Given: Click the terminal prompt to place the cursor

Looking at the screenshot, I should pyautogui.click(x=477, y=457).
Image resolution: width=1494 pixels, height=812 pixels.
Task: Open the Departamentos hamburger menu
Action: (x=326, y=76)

---+---

Assigned task
Repeat the listing above exactly, line for line.

Answer box
Given: Click the terminal prompt to place the cursor

Looking at the screenshot, I should pyautogui.click(x=477, y=457).
Image resolution: width=1494 pixels, height=812 pixels.
Task: Open the Departamentos hamburger menu
Action: (x=326, y=76)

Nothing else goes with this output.